Love, Loss and Laugher: Visions of Alzheimer’s

The work of the sociologist –photographer Cathy Greenblat  has aimed to show the ‘active’ nature of Alzheimer’s across the world; and how ‘good care’ can be crucial in creating situations to enable a better life for people with Alzheimer’s.  As she remarks:

As a social scientist, I know how much expectations influence achievement, and I strongly believe that diminished expectations for people living with Alzheimer’s contribute to their disabilities. If we can change the hearts and minds of people who think Alzheimer’s patients have left us long before their physical deaths, it will help us all achieve our vision of a better life for those living with the disease today

Cathy was trained as a sociologist and for some thirty years was a full Professor of Sociology at Rutgers University. During the 1980’s she took up an interest in photography and the visual and when she retired she turned to this  and to some extent has left sociology behind – she dislikes its verbiage and pompous distancing through theory and concepts. She despairs of its endless citations. And she turned to the visual and the direct and photography. Her   research work started after she had personal experiences of Alzheimer’s in her own family, and it has taken her to many care homes and Alzheimer’s facilities around the world. At first she found the research very difficult to do– people would not talk to her, she felt clumsy and so on. But slowly she came to realise that many people with Alzheimer’s come to inhabit new and active worlds.  The prime tool of her research is photography, and through her imagery she wants to make audiences challenge “the mindset that writes off people with Alzheimer’s as “empty shells,” lost to themselves and others”

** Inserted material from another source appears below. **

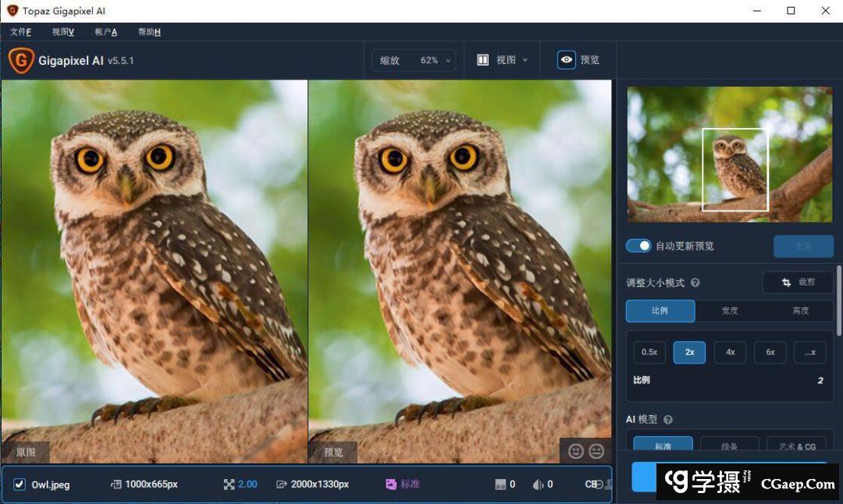Select the custom scale '...x' option
Image resolution: width=843 pixels, height=504 pixels.
tap(809, 352)
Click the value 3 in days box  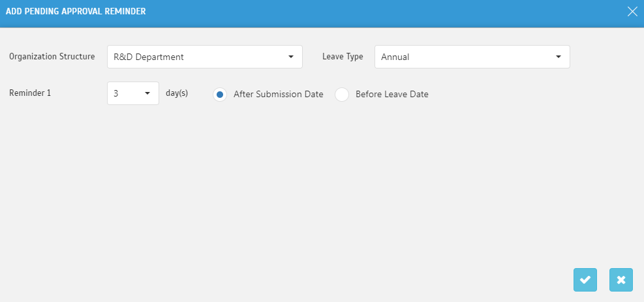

Her work shows the significance of using images and powerful quotations that create empathy and understanding and provoke concern. She challenges conventional modes of sociological presentation – her books are full of photos accessible to wider audiences, and she travels the world with exhbitions of photos for all to see. (She has had Exhibitions in Washington DC, Glasgow, Toronto, Nice, Madrid and Salamanca.)

Her new book, Love, Loss and Laughter: Seeing Alzheimer’s Differently (2012) can be seen as a ‘beautiful coffee table book’ rather than a sociology tract. The images are organised around critical themes in the life of a person with Alzheimer’s. It is striking that some of the chapters and images suggest ideas that really do not sit easily with common sense images of Alzheimer’s: here we find images of ‘Celebrating Life’, ‘Maintaining Capacities’ ‘Increasing Confidence and Connection’,’ Creating Partnerships’ – as well as improving memory, playing music, enjoying art.  The photographs are full of kindness, joy and laughter. In all this, we are a long way from the conventional sad and solitary imagery of Alzheimer’s.  Here a new world of ‘laughter and love’ can be sensed.  Cathy writes that my photographs:

show people with Alzheimer’s from diverse socio-economic backgrounds living meaningful lives at every stage of the disease: engaging with friends, loved ones, and caregivers; visiting art museums; singing and playing musical instruments; preparing meals; getting dressed up for a day on the town; interacting with pets; or simply enjoying a serene moment of contemplation.

She notes in the book,

“Person-centered care can diminish depression, apathy, agitation, frustration, anger, and guilt for those who suffer—and for their caregivers. Keeping tasks simple and maintaining and enhancing the capacities that remain are essential. And the payoff is love and laughter.”

Alongside the photos, there are short (usually inspirational) texts (she believes viewers of photos are helped by text) where she provides quotes from care workers of all kinds – as well as people living with dementia diagnoses.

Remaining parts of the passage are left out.